Produce a word-for-word copy of the lines from the one that contains "Click the RK column header" to the final line of the data below, with all pictures dropped.

______________________________

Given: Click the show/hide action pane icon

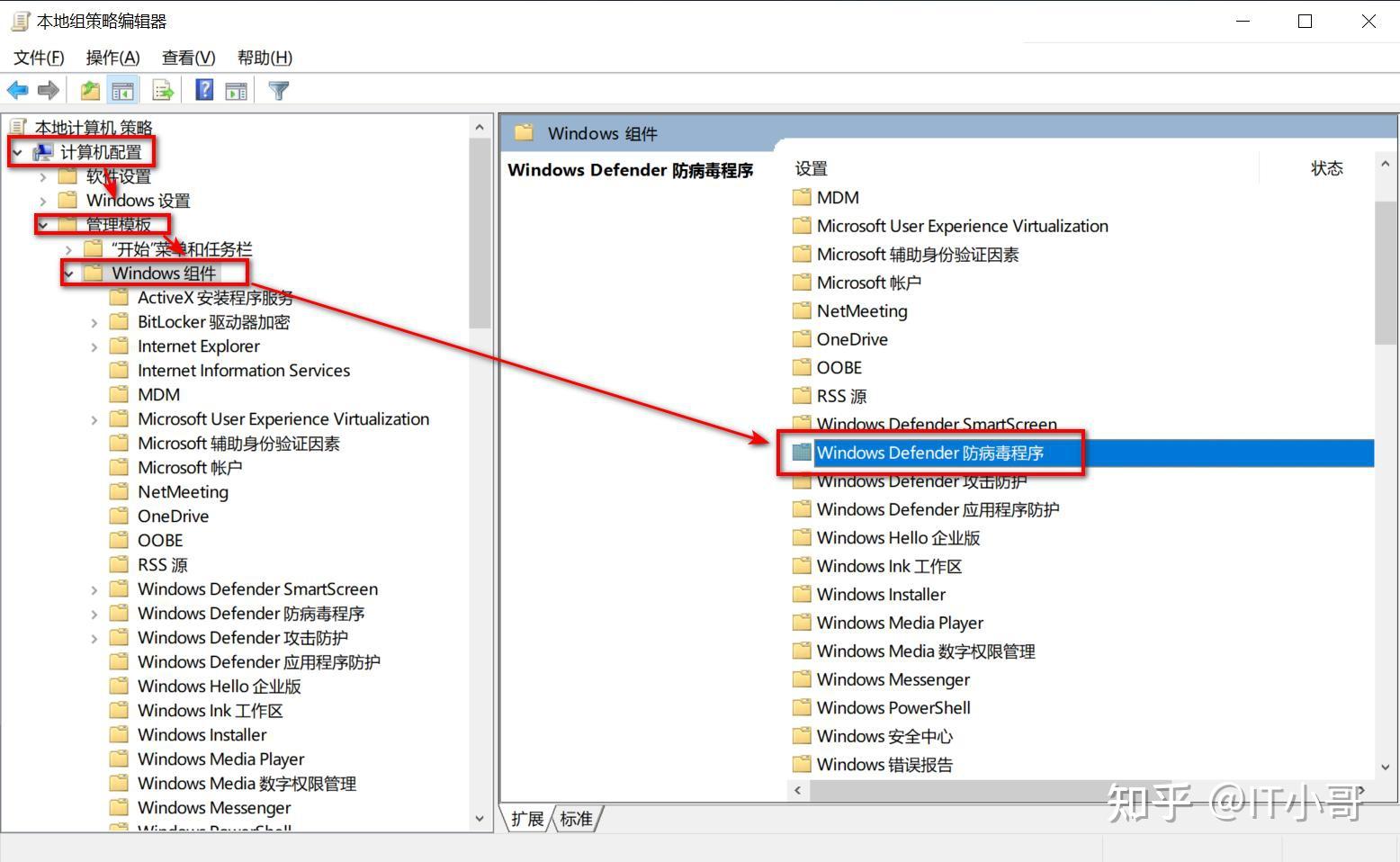Looking at the screenshot, I should pyautogui.click(x=236, y=89).
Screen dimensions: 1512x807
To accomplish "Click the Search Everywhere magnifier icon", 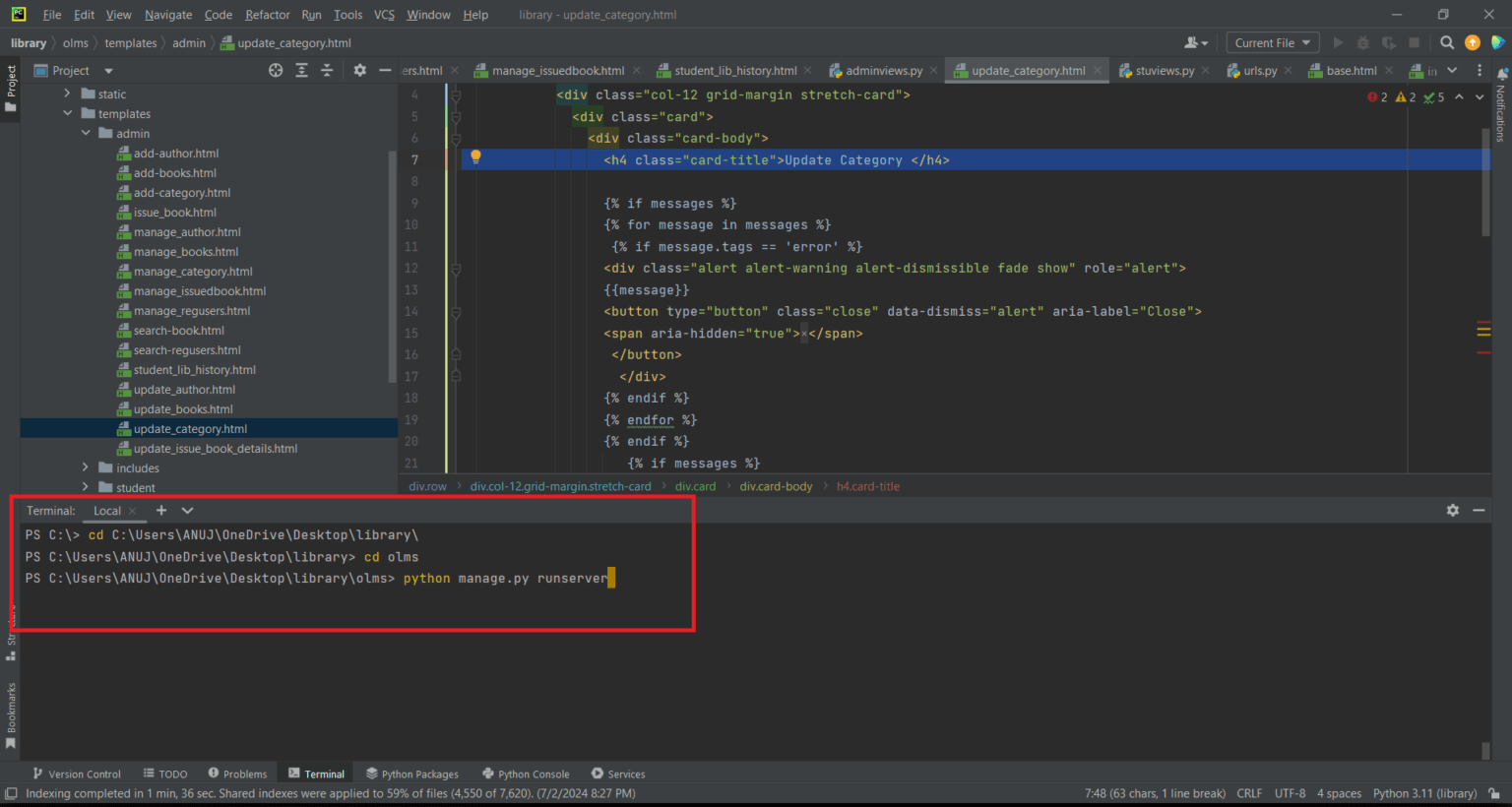I will pos(1446,42).
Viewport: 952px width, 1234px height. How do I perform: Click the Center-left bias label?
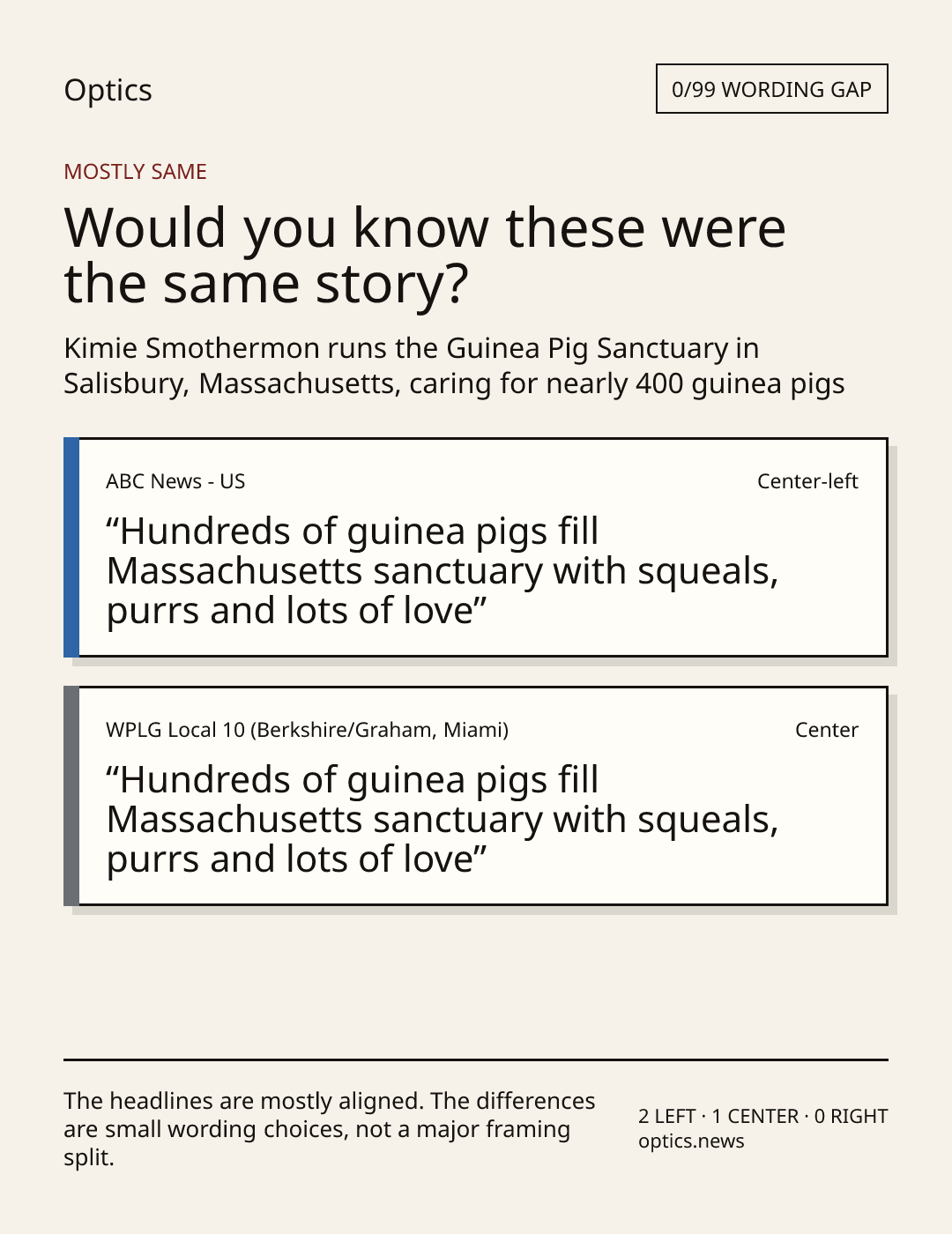[x=807, y=481]
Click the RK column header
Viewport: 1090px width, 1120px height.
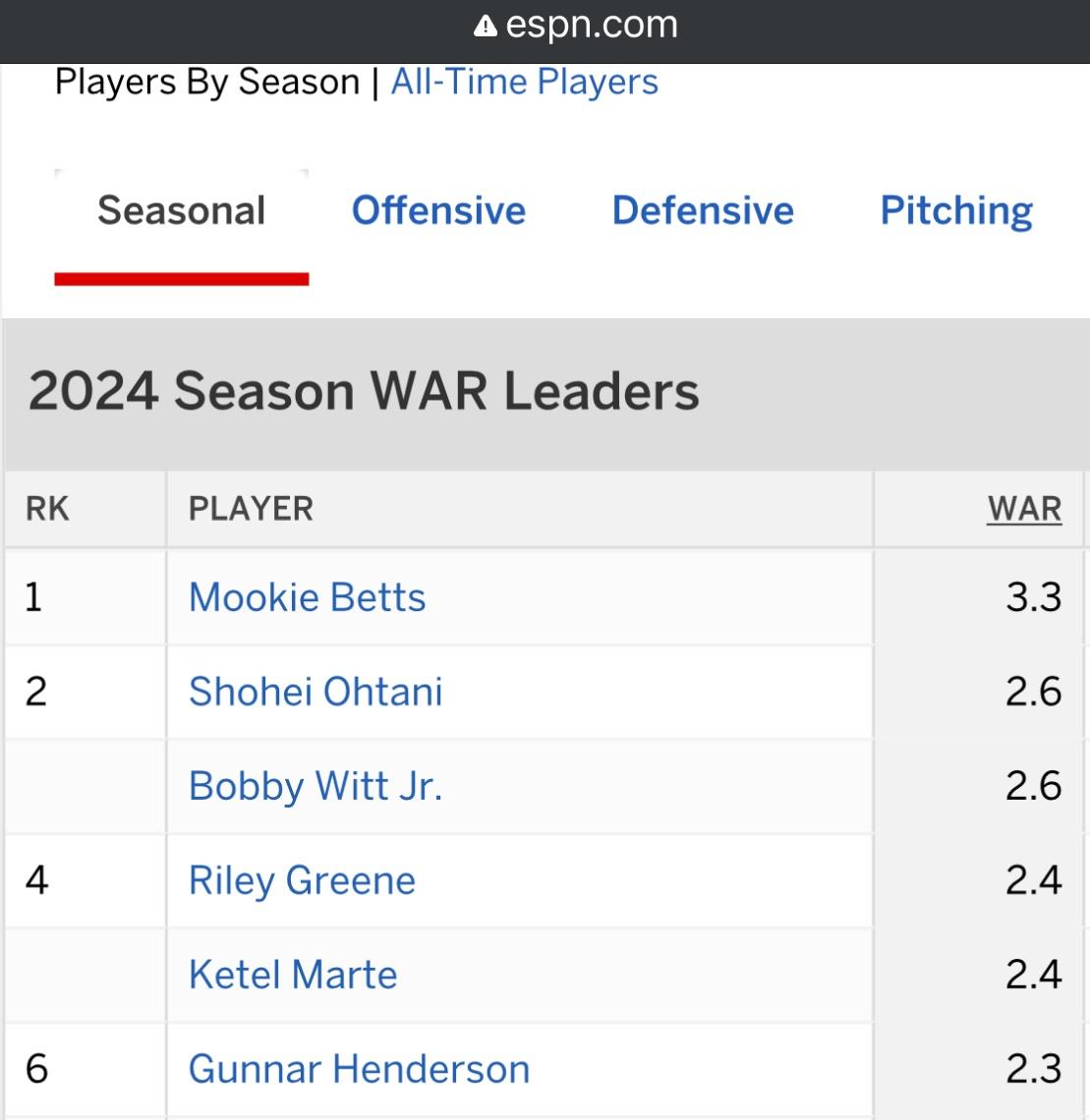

______________________________

## Output
Click the RK column header
Viewport: 1090px width, 1120px height.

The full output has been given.